Film was terrible on many levels and the histrionic overacting was kind of embarassing to watch. It's like she's dying to get some nomination – I guess she must be making her rounds to try and get one this year. I don't see how her age matters though, CareyCarey.

Rev. Dr. Gregory R Broussard, D.Min.

I went to see Frankie and Alice. I thought it was Halle's best work. Maybe I am a little biased in that regard, since I have historically suffered from bi-polar disorder which is now in remission due to the help of my doctors. Nevertheless, I was able to identify with many of the scenes in the movie; even though, my diagnosis differed from Frankie's, especially the scenes where Frankie is in the psyche hospital. The movie gave me a chance to see myself (and how possibly, I seemed to others) when I suffered from a manic episode. In essence, the movie helped me to move on. Thanks to Halle and her manager Vincent Cirrincione, who I understand, co-produced the movie. Thanks again! Gregory


A Golden Globe nomination… really? Well, speaking from the viewpoint of a Halle Berry fan, this performance, in my opinion, is her absolute worst performance of all time.

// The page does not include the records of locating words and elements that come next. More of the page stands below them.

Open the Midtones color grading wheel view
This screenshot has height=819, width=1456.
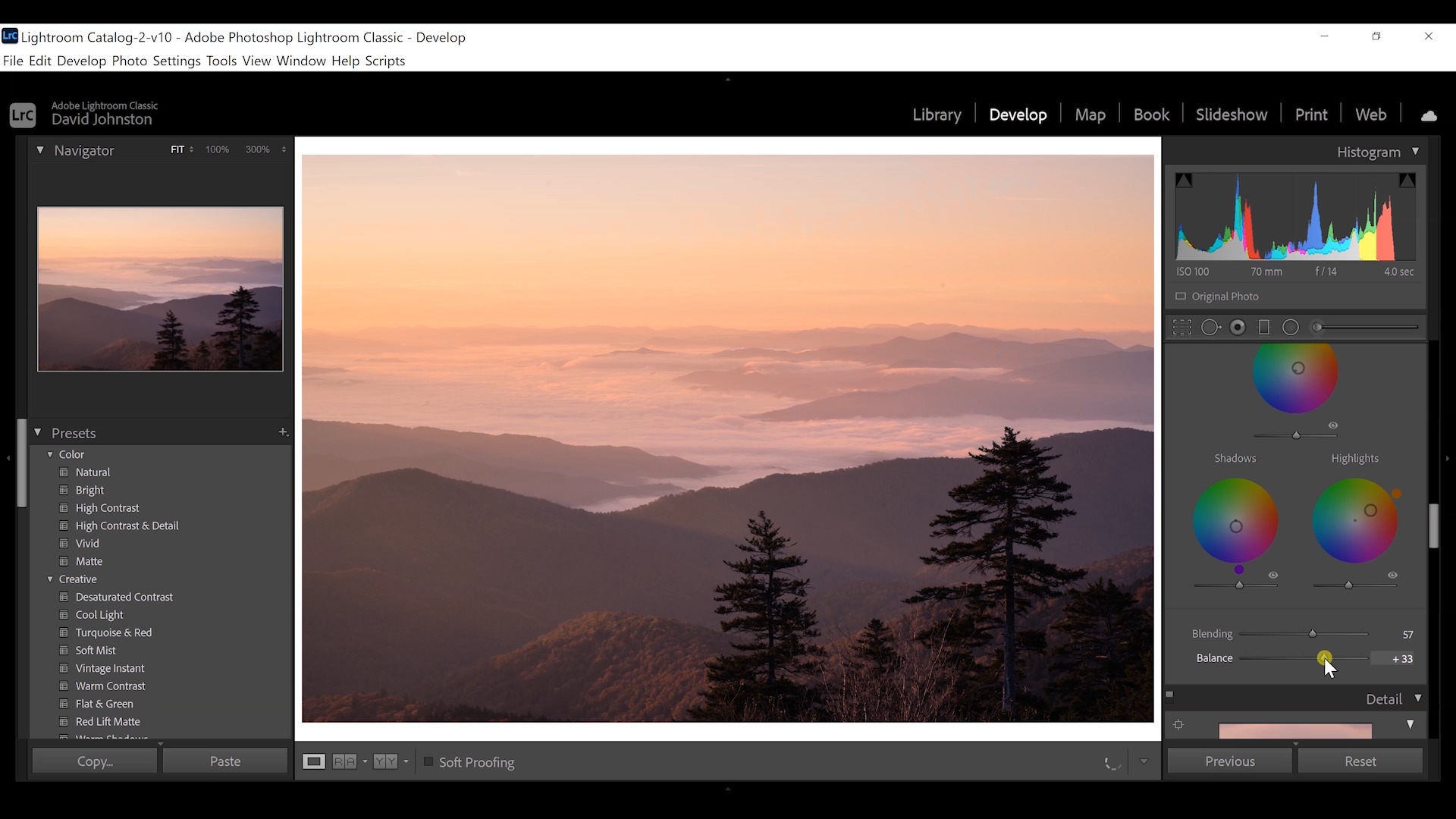click(1238, 327)
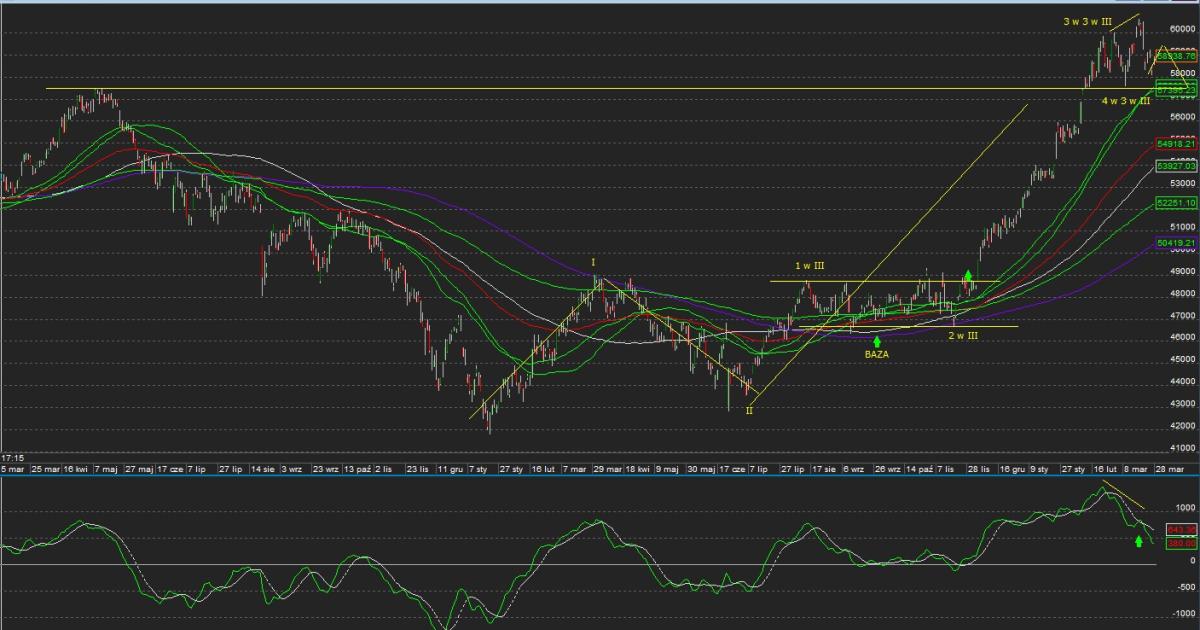Image resolution: width=1200 pixels, height=630 pixels.
Task: Click the '7 sty' date on the time axis
Action: tap(476, 468)
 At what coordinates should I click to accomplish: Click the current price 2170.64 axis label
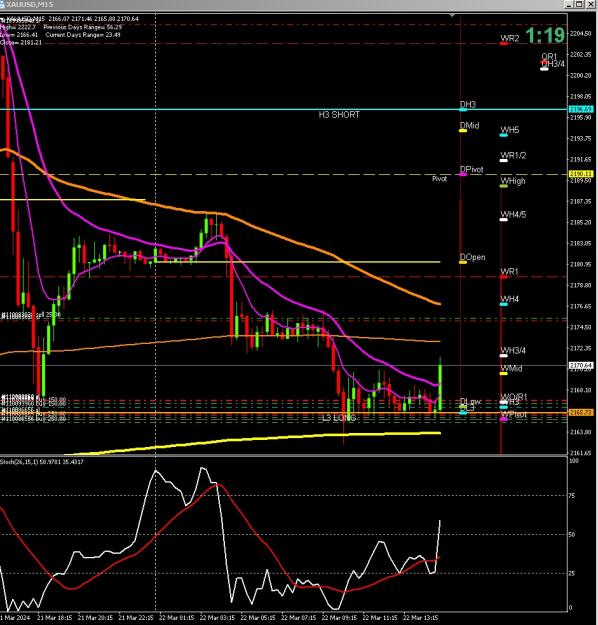[x=581, y=365]
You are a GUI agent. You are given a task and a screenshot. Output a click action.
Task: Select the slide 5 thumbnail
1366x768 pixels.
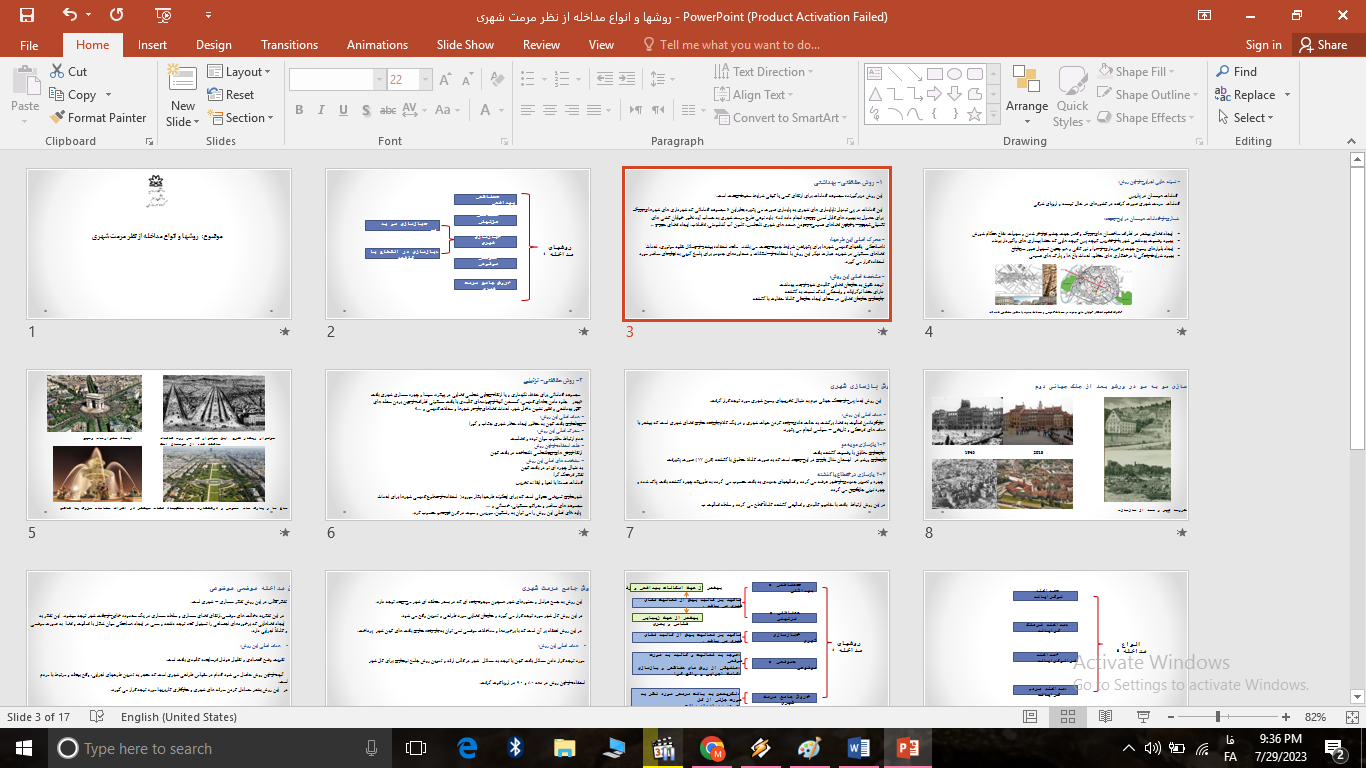(158, 444)
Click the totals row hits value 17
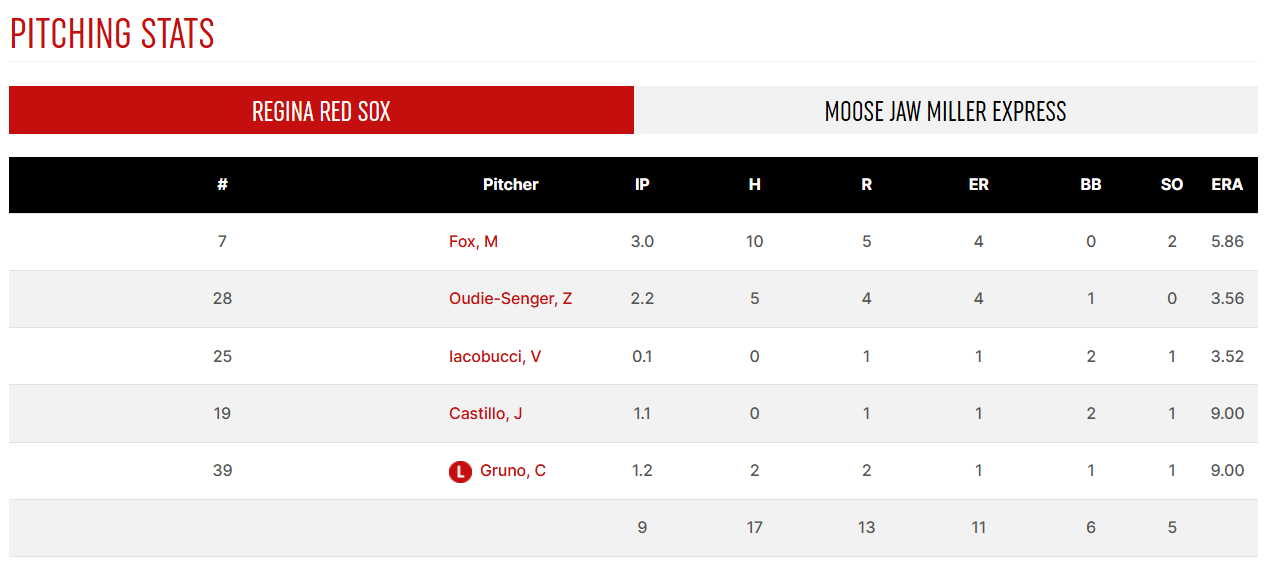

First, the movie had all the trappings of a Lifetime Movie Event. Yep, it was utterly disingenuous, painfully melodramatic and poorly written.

In reference to poor writing, one of Halle's "characters" was a young black stripper. So quite naturally the writers "tried" to give her a "voice" of an uneducated hood rat, but it didn't work. In short, her lines–at times–sounded as if they were written by a white guy who was trying to write in the voice of a black woman. Plus, as insult to injury, there was no consistency in her vocabulary or colloquialism.

In reference to Halle's performance, aside from the poor writing, which really stretched her talents, she's no longer the young chick who should and can play the part of a sexy young stripper. Nope, although she's still attractive, her flippant and sassy pole glider days should be put to rest.

And then there's the transition between the multiple personalities that just-didn't-work. I mean, if one likes hokey, disingenuous and way over the top (like Lifetime movies are known for) then hey, it was an excellent performance, but for me, naw, it was not her best performance.

My rating -C. 5 1/2 out of 10 stars.